(WORK REQUIRED) Replace "Describe" with "Explain" in every line of the data below and leave everything else unchanged.

Word and item position data
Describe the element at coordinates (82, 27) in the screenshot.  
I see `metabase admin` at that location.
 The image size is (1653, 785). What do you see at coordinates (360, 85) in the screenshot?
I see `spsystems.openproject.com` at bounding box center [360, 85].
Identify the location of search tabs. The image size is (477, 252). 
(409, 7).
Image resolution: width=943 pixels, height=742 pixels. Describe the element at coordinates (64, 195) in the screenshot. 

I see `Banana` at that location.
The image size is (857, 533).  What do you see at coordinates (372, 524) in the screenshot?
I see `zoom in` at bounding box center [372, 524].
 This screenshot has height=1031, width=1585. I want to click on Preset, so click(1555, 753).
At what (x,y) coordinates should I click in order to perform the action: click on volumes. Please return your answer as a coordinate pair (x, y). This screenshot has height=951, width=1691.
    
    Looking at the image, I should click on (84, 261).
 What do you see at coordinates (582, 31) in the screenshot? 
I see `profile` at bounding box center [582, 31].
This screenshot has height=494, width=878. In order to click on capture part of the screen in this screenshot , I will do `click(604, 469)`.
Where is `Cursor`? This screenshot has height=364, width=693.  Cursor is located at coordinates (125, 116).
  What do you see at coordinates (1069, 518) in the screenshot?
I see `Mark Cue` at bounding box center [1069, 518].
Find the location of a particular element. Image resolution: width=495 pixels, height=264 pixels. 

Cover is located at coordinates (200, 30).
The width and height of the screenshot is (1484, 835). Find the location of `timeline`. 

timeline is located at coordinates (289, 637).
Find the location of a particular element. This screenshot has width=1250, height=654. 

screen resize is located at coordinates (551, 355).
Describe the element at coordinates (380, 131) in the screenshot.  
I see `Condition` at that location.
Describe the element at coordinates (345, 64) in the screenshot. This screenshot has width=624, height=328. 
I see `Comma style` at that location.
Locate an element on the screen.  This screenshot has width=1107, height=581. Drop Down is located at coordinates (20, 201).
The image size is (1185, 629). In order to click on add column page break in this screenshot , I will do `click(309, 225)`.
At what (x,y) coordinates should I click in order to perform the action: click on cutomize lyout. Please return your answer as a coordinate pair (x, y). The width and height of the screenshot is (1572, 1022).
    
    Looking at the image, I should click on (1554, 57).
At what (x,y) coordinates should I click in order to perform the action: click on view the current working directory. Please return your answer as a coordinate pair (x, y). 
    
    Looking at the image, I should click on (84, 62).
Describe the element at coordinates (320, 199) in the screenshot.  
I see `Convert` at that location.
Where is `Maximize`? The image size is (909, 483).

(SOLUTION BELOW)
Explain the element at coordinates (82, 27) in the screenshot.  
I see `metabase admin` at that location.
 The image size is (1653, 785). What do you see at coordinates (360, 85) in the screenshot?
I see `spsystems.openproject.com` at bounding box center [360, 85].
Identify the location of search tabs. The image size is (477, 252). 
(409, 7).
Image resolution: width=943 pixels, height=742 pixels. Explain the element at coordinates (64, 195) in the screenshot. 

I see `Banana` at that location.
The image size is (857, 533).  What do you see at coordinates (372, 524) in the screenshot?
I see `zoom in` at bounding box center [372, 524].
 This screenshot has height=1031, width=1585. I want to click on Preset, so click(1555, 753).
At what (x,y) coordinates should I click in order to perform the action: click on volumes. Please return your answer as a coordinate pair (x, y). This screenshot has height=951, width=1691.
    
    Looking at the image, I should click on (84, 261).
 What do you see at coordinates (582, 31) in the screenshot? 
I see `profile` at bounding box center [582, 31].
This screenshot has height=494, width=878. In order to click on capture part of the screen in this screenshot , I will do `click(604, 469)`.
Where is `Cursor`? This screenshot has height=364, width=693.  Cursor is located at coordinates (125, 116).
  What do you see at coordinates (1069, 518) in the screenshot?
I see `Mark Cue` at bounding box center [1069, 518].
Find the location of a particular element. Image resolution: width=495 pixels, height=264 pixels. 

Cover is located at coordinates (200, 30).
The width and height of the screenshot is (1484, 835). Find the location of `timeline`. 

timeline is located at coordinates (289, 637).
Find the location of a particular element. This screenshot has width=1250, height=654. 

screen resize is located at coordinates (551, 355).
Explain the element at coordinates (380, 131) in the screenshot.  
I see `Condition` at that location.
Explain the element at coordinates (345, 64) in the screenshot. This screenshot has width=624, height=328. 
I see `Comma style` at that location.
Locate an element on the screen.  This screenshot has width=1107, height=581. Drop Down is located at coordinates (20, 201).
The image size is (1185, 629). In order to click on add column page break in this screenshot , I will do `click(309, 225)`.
At what (x,y) coordinates should I click in order to perform the action: click on cutomize lyout. Please return your answer as a coordinate pair (x, y). The width and height of the screenshot is (1572, 1022).
    
    Looking at the image, I should click on (1554, 57).
At what (x,y) coordinates should I click in order to perform the action: click on view the current working directory. Please return your answer as a coordinate pair (x, y). 
    
    Looking at the image, I should click on (84, 62).
Explain the element at coordinates (320, 199) in the screenshot.  
I see `Convert` at that location.
Where is `Maximize`? The image size is (909, 483).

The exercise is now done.